Abstract

Multistage supercharging is an effective way to solve the problems of low volumetric efficiency and combustion deterioration of piston engines under high altitude conditions. As a critical component of the supercharger system, the high-altitude intercooler performance is challenged to meet the heavy heat load caused by the large boosting ratio. The purpose of this study was to add more knowledge on the high-altitude intercooler performance to the limited existing studies. The intercooler experimental tests were conducted in a high-altitude simulation system, allowing for simultaneous pressure and temperature reductions. A 3D computational fluid dynamics (CFD) model was developed and validated against experimental results to investigate the intercooler performance, including the heat exchange and pressure drop characteristics. The results indicated that the atmospheric conditions and cruising speed significantly affected the intercooler performance. For example, the weighting of the effects of the temperature difference and air density on heat exchange performance varied with altitude.
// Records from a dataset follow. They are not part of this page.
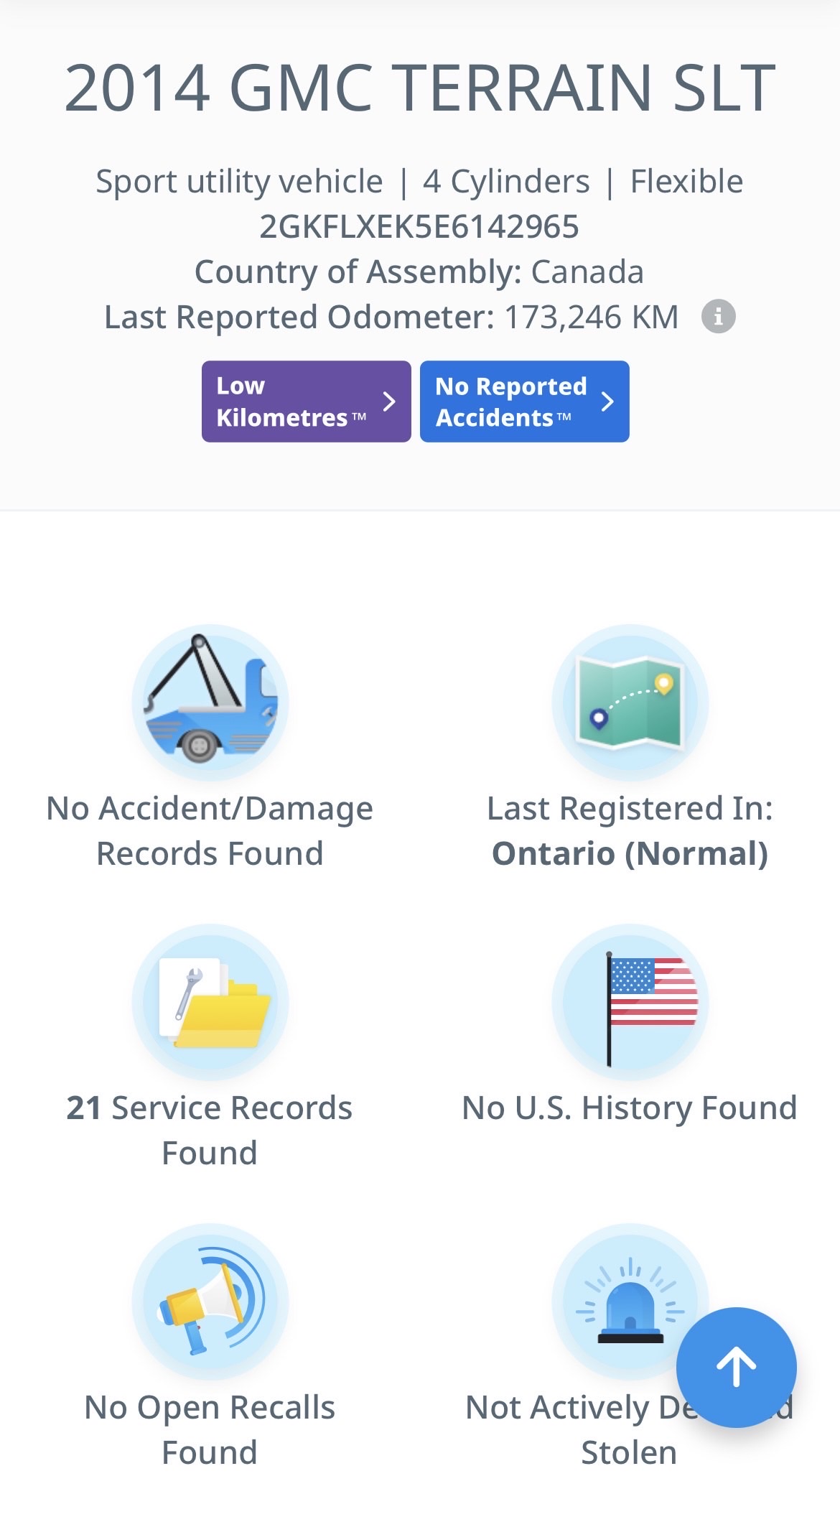Tap "No U.S. History Found" label
This screenshot has height=1517, width=840.
tap(630, 1108)
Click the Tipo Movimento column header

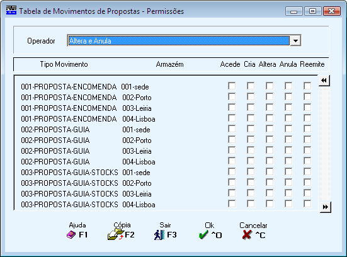click(64, 64)
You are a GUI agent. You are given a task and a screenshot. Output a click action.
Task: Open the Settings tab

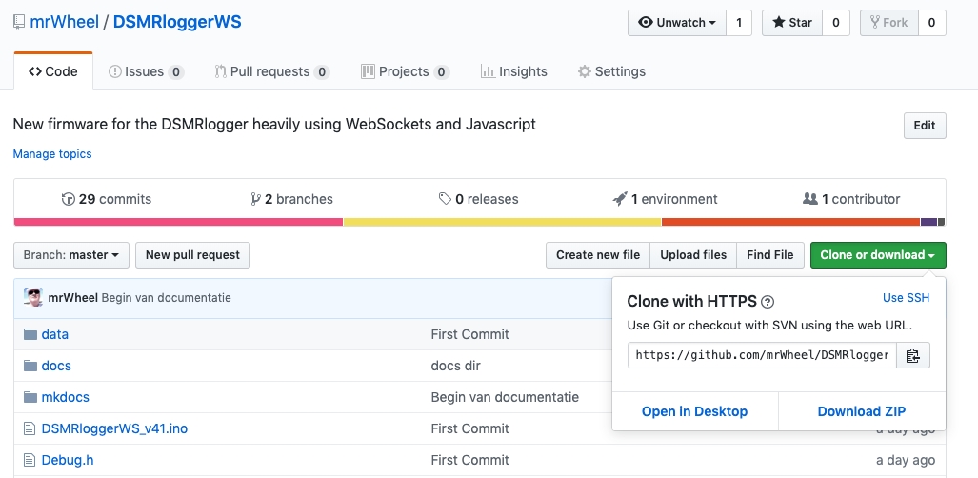click(611, 71)
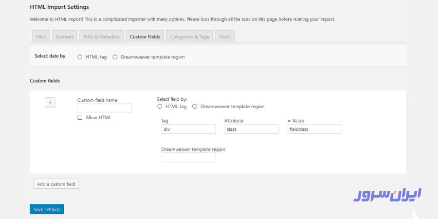The width and height of the screenshot is (438, 219).
Task: Select the Custom Fields tab
Action: point(145,37)
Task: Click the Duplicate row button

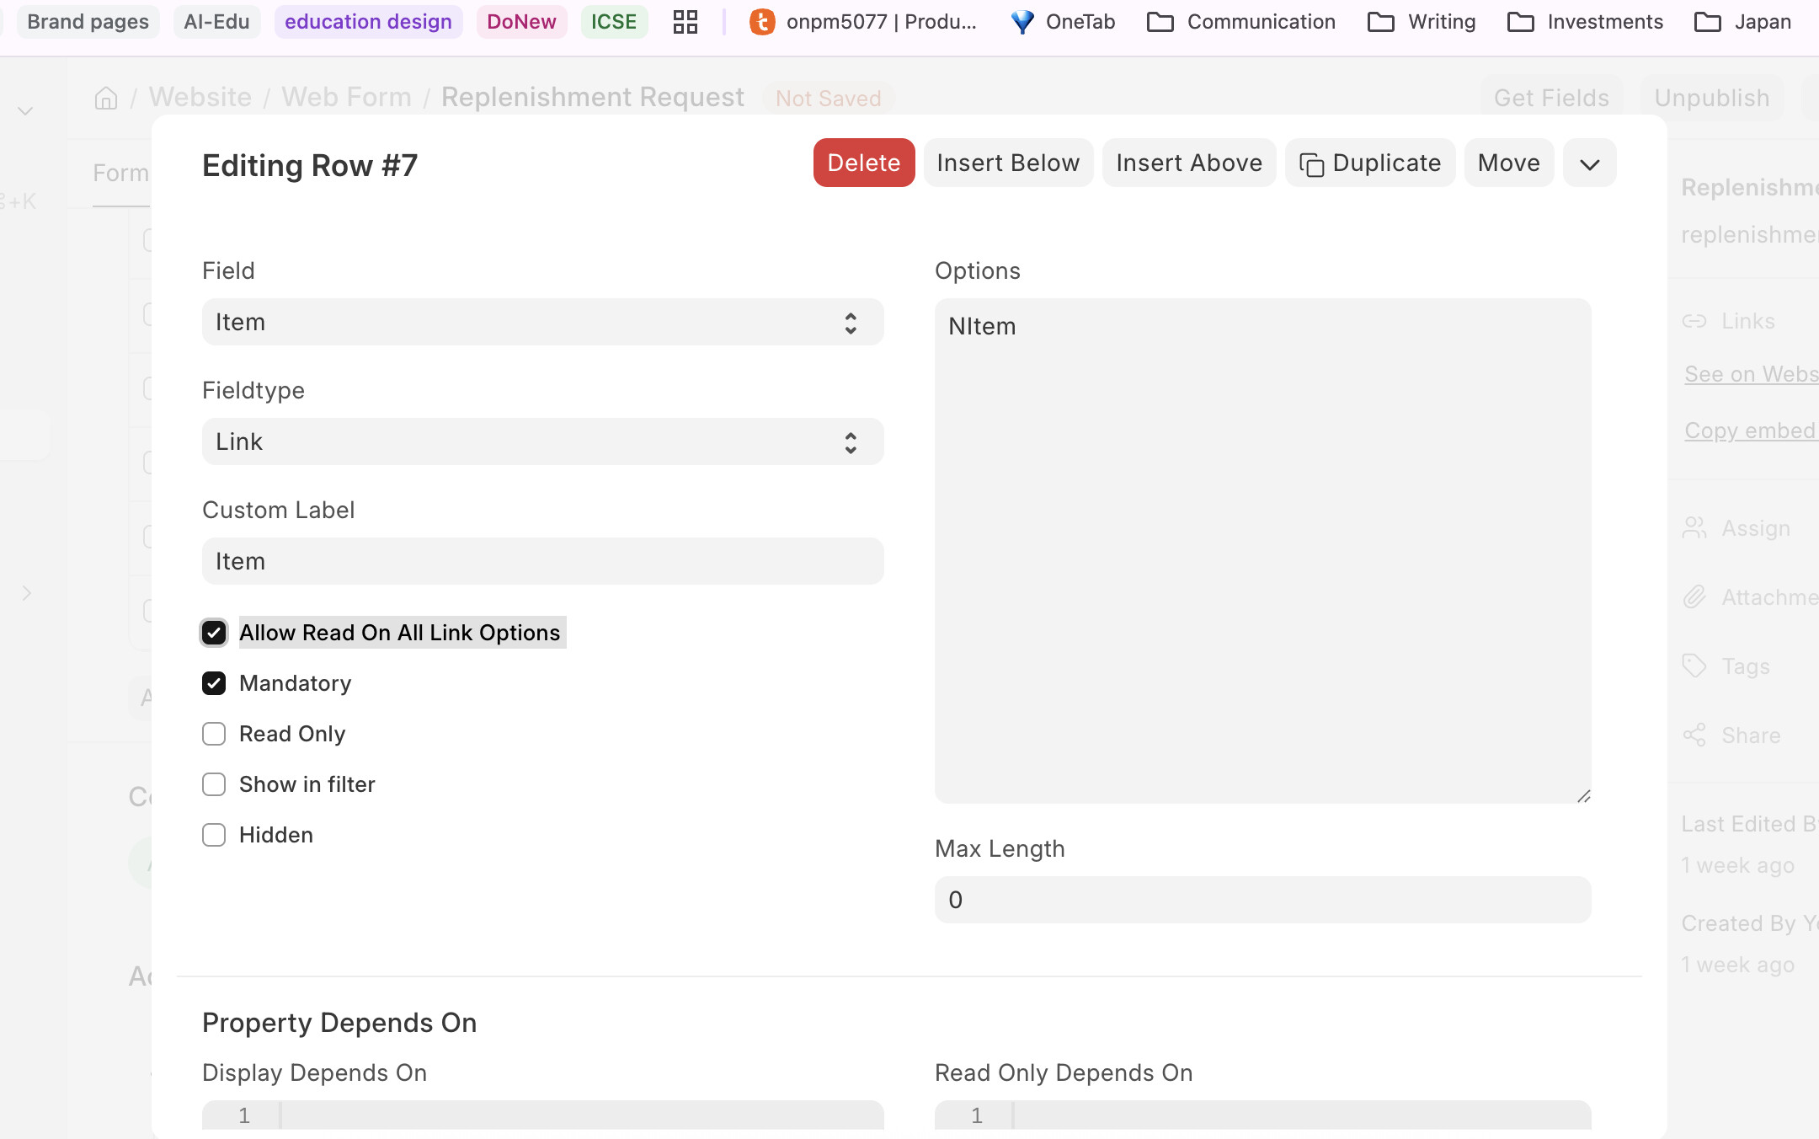Action: click(x=1370, y=163)
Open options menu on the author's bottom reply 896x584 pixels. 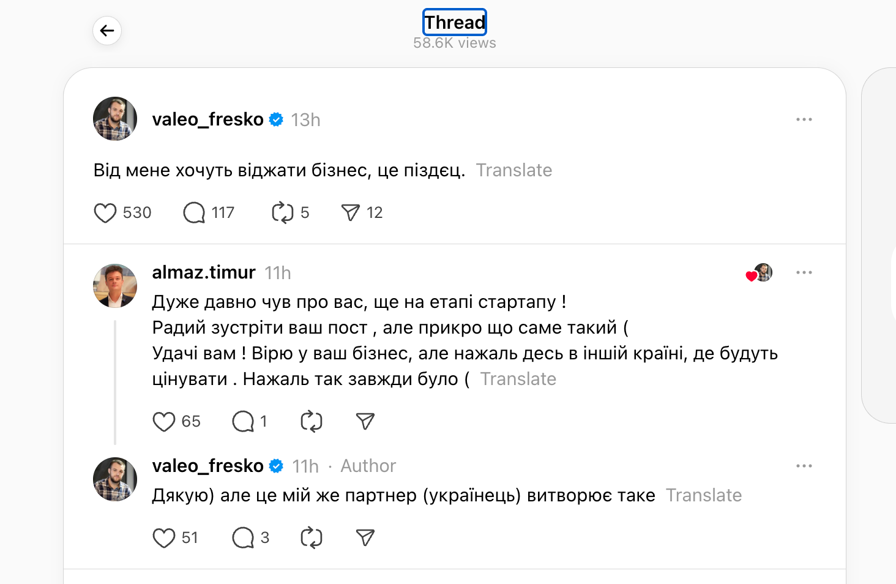pyautogui.click(x=804, y=466)
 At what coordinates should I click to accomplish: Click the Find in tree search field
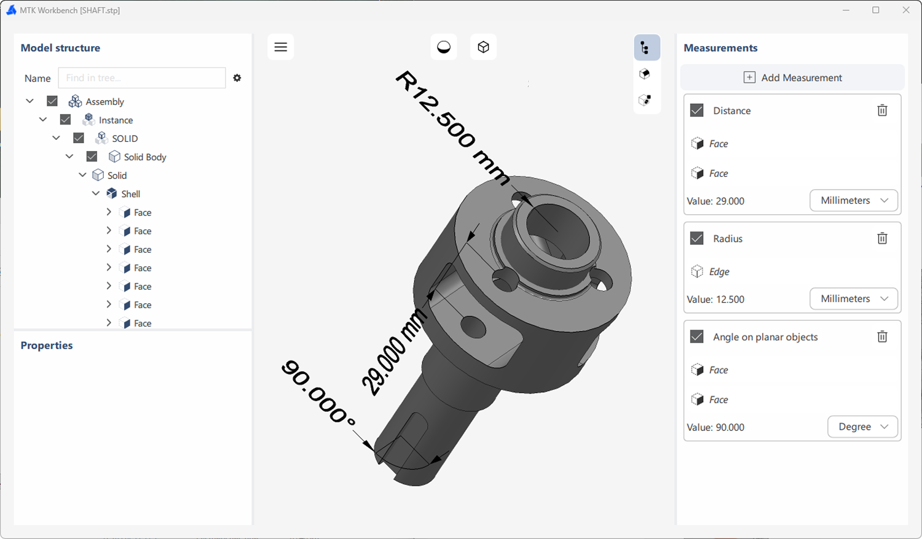click(142, 78)
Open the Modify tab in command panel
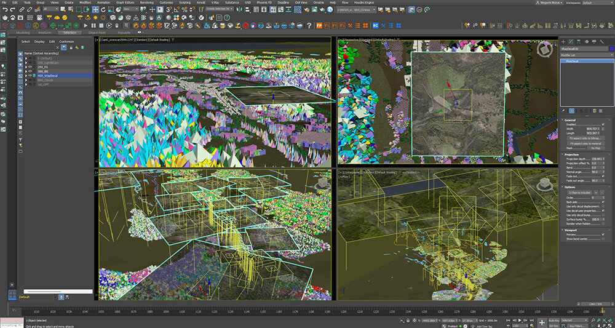Image resolution: width=615 pixels, height=328 pixels. pyautogui.click(x=572, y=41)
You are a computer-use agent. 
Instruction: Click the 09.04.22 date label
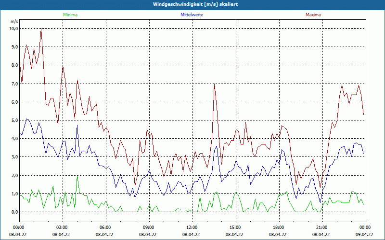click(x=364, y=235)
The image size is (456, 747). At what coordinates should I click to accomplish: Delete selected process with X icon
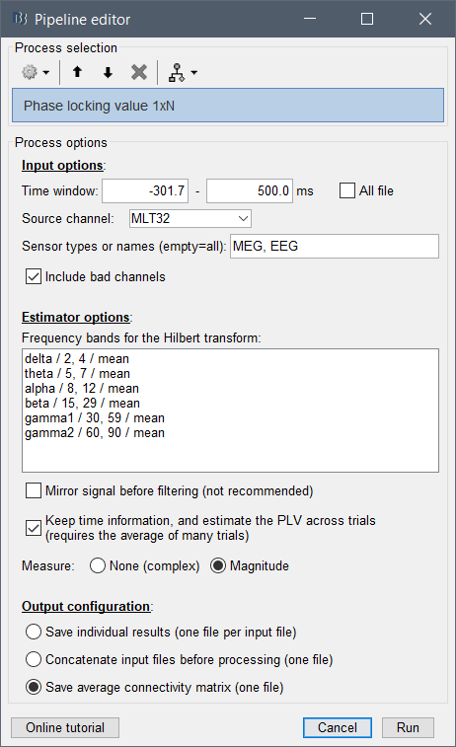click(138, 72)
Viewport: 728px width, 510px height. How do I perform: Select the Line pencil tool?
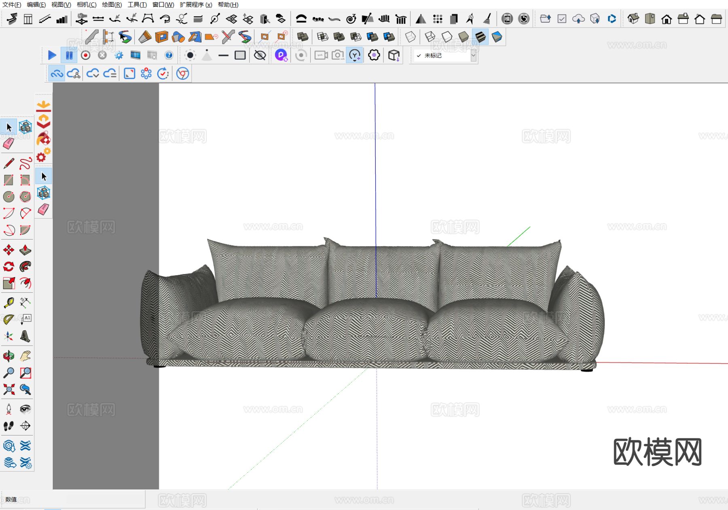pyautogui.click(x=8, y=164)
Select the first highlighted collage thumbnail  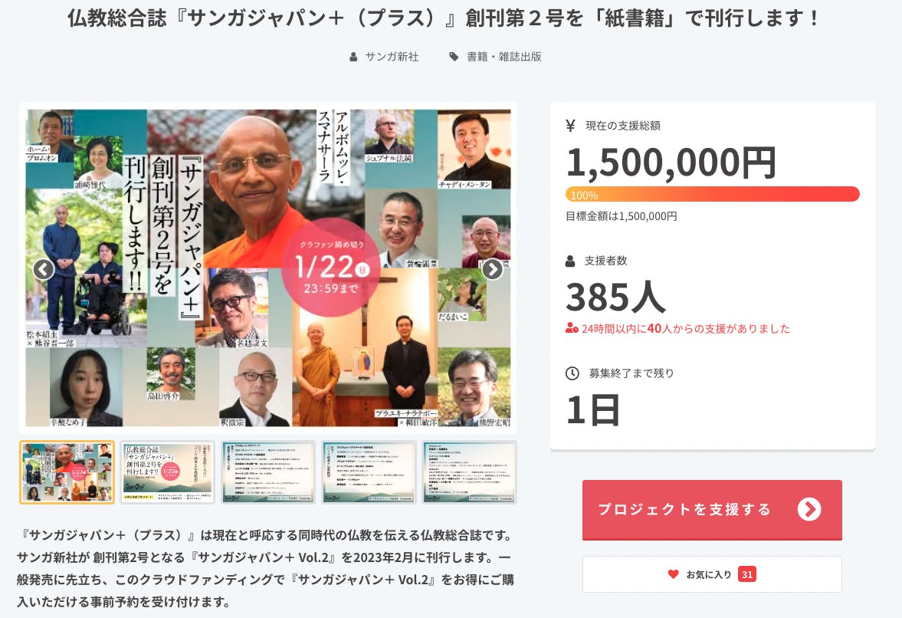tap(67, 472)
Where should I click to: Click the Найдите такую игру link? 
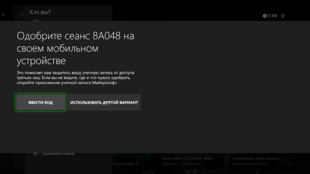[x=250, y=164]
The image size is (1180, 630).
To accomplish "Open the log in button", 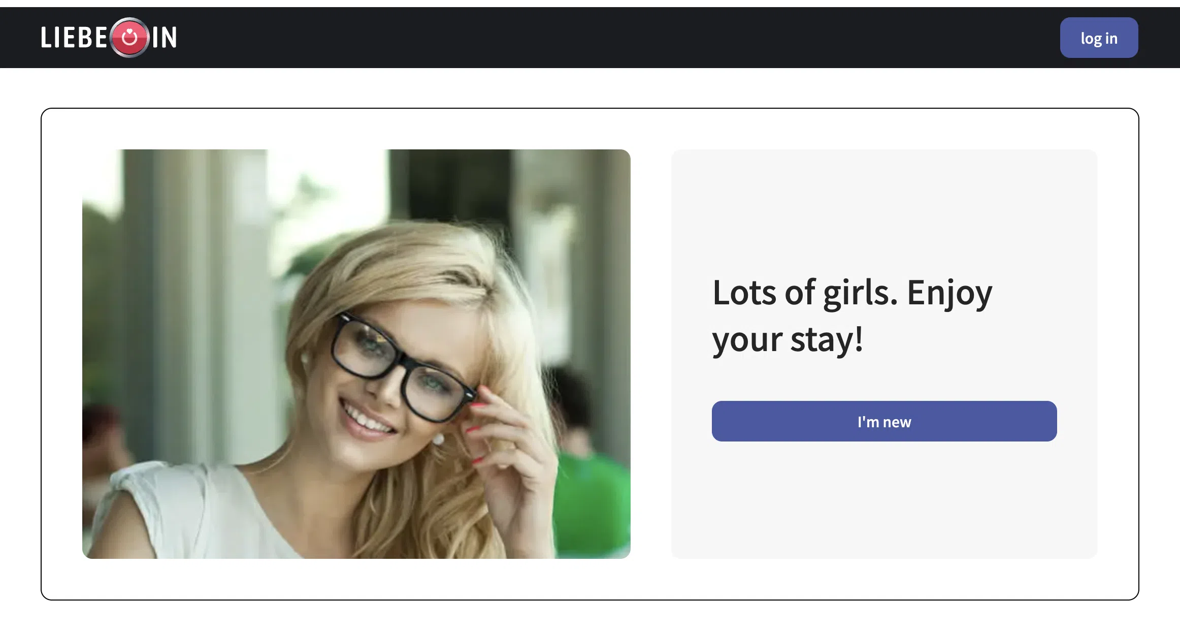I will (x=1099, y=38).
The altitude of 11 km was the turning point of the heat transfer rate because it is the junction of the troposphere and stratosphere. Based on this finding, this study further investigated whether a higher cruise speed could compensate for heat transfer deterioration with increasing altitude, more consistent with actual flight conditions. The simulation results showed that the variation of cruise speed directly affected the effectiveness of the heat exchanger, resulting in a different trend with altitude. Furthermore, the heat exchange of the intercooler fluctuated less with altitude under variable speed conditions. Overall, these findings support more fundamental research on high-altitude intercoolers, which may benefit the design and optimization of high-altitude engines and turbocharged systems.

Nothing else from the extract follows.